Financing Provisions in JV Agreements Are Not “One Size Fits All”
Another financing issue to be aware of is how guarantees are handled within joint ventures. Lenders often seek additional collateral and guarantees to support project financing, and they may require one or both parties to backstop the financing with additional credit support. Even if the joint venture has sufficient collateral, individual partners may be required to offer additional corporate or personal guarantees. This is particularly relevant where non-recourse financing is unavailable, or the project being financed is more speculative or risky in nature.
This can create an imbalance if one partner is significantly more at risk than the other. Compounding the issue is that, in many cases, lenders will insist that partner or guarantor liabilities be joint and several obligations, meaning either of the partners or guarantors could be pursued for 100% of the debt or any shortfall. This has the potential to disproportionately expose the partner with greater financial resources if it is faced with a demand from the lender for an amount that exceeds its proportionate interest in the secured property.
Joint venture partners need to discuss up front who will bear these obligations, as certain joint venture investors either refuse or, for regulatory and/or tax purposes, are incapable of providing parent guarantees for their joint venture entities, particularly where one partner or its guarantor may be directly or indirectly guaranteeing the obligations of the unrelated partner or co-owner.

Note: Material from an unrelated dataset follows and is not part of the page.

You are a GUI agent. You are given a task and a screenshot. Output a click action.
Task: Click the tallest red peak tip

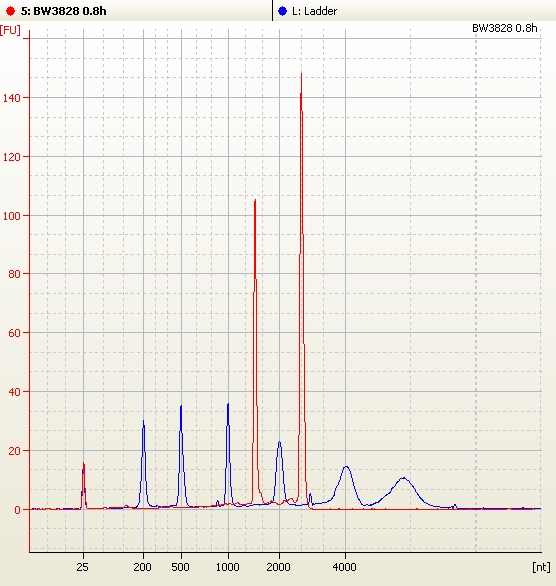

Lastly, it’s essential to remember that financing considerations should be addressed throughout the lifecycle of the joint venture. While initial capital contributions and funding responsibilities are typically negotiated and agreed upon at the outset, additional capital requirements or refinancing needs may arise as a project progresses and eventually stabilizes. Regularly revisiting the financing structure and adjusting for evolving needs or risks can help ensure continued alignment between the partners and avoid surprises later on. Recent experience has underscored this point, particularly as rising interest rates, construction costs and lingering office vacancy following the COVID-19 pandemic have significantly impacted projects where such joint venture arrangements were negotiated in very different market conditions.
Conclusion
Establishing separate mortgage rights, clearly addressing shortfalls, carefully structuring guarantees and planning for potential imbalances in capital contributions are all critical to a successful and smooth-running joint venture agreement. Having these provisions documented clearly and fairly can be the difference between a smooth exit and a contentious one, protecting each partner’s financial interests and creating a more resilient partnership overall.